> _Page_
[Python-ideas] A (meta)class algebra

Nick Coghlan ncoghlan at gmail.com
Fri Feb 13 12:59:34 CET 2015


On 13 February 2015 at 20:55, Petr Viktorin <encukou at gmail.com> wrote:
> On Fri, Feb 13, 2015 at 5:43 AM, Martin Teichmann
>> This becomes even worse if you want to add a metaclass to a class.
>> Then you have to change every class that inherits from it. Now you
>> say that code with multiple metaclasses is a bad thing in general,
>> but I don't agree. There are very simple examples where it makes
>> a lot of sense. Say, you want to write a class with traits that
>> implements an abstract base class. Wouldn't it be cool if you could
>> write
>
> This is the one thing keeping metaclasses from being truly general –
> using them limits inheritance.
>
> The problem is that metaclasses are too powerful.

> _Data lines_
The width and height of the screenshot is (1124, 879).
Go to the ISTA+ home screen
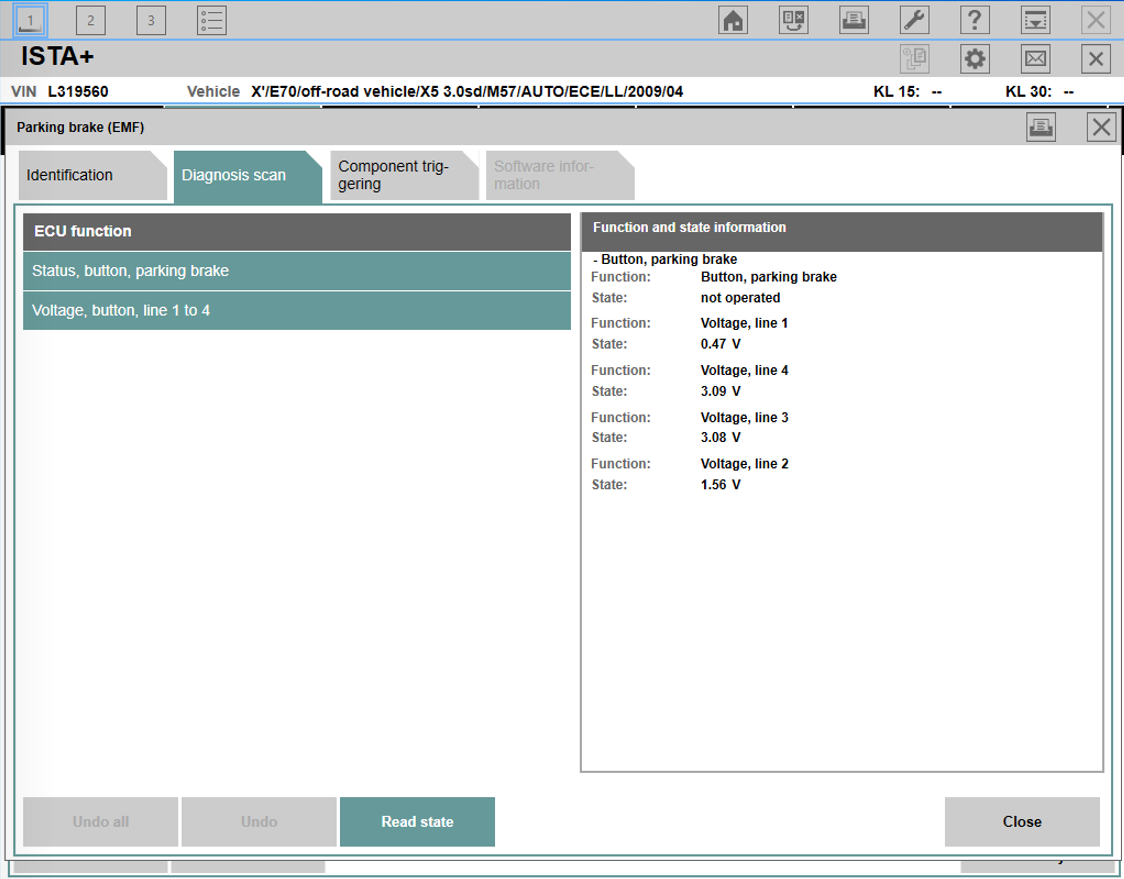(x=734, y=20)
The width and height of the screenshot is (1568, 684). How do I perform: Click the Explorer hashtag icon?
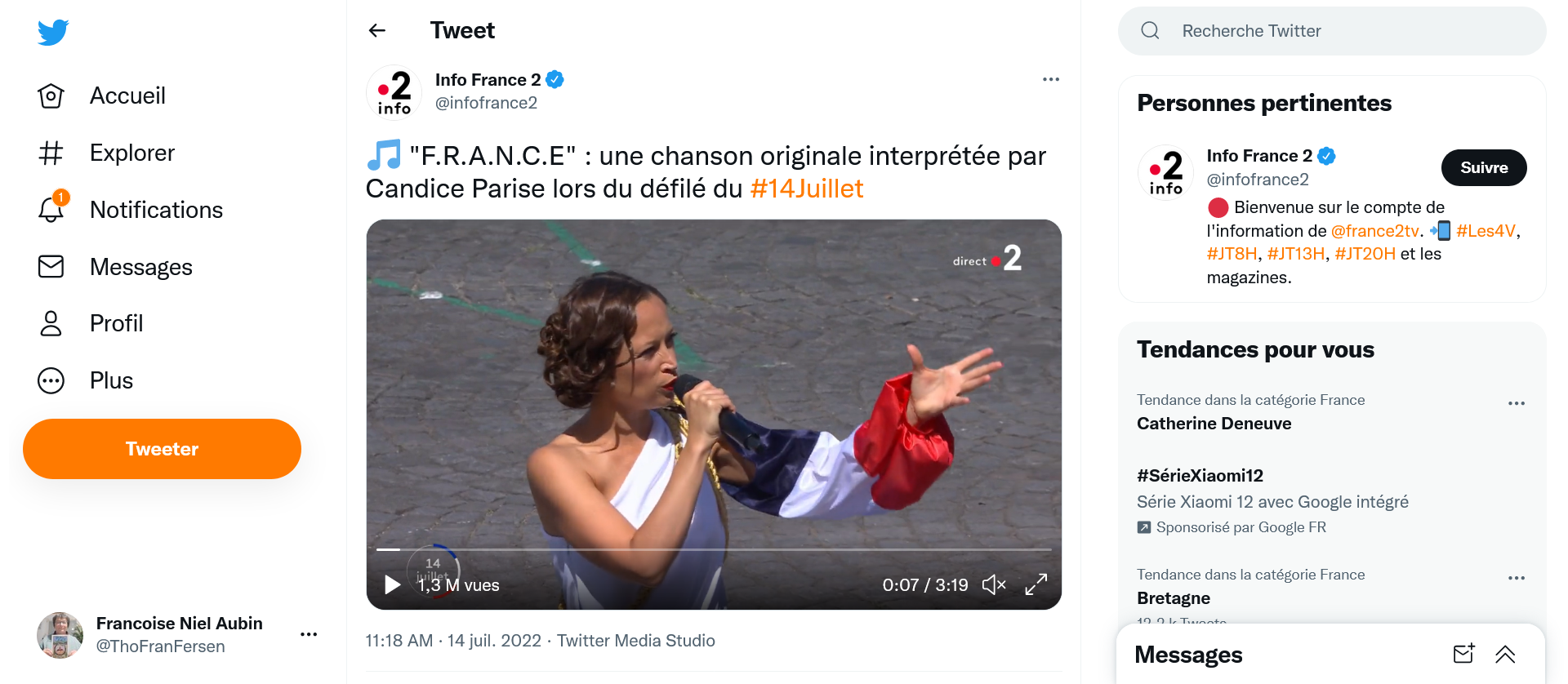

> _Directions for this task_
In the post, what does Petr Viktorin say using metaclasses limits? Please leave the listing aside; it isn't needed here.

> _Solution to this task_
Inheritance.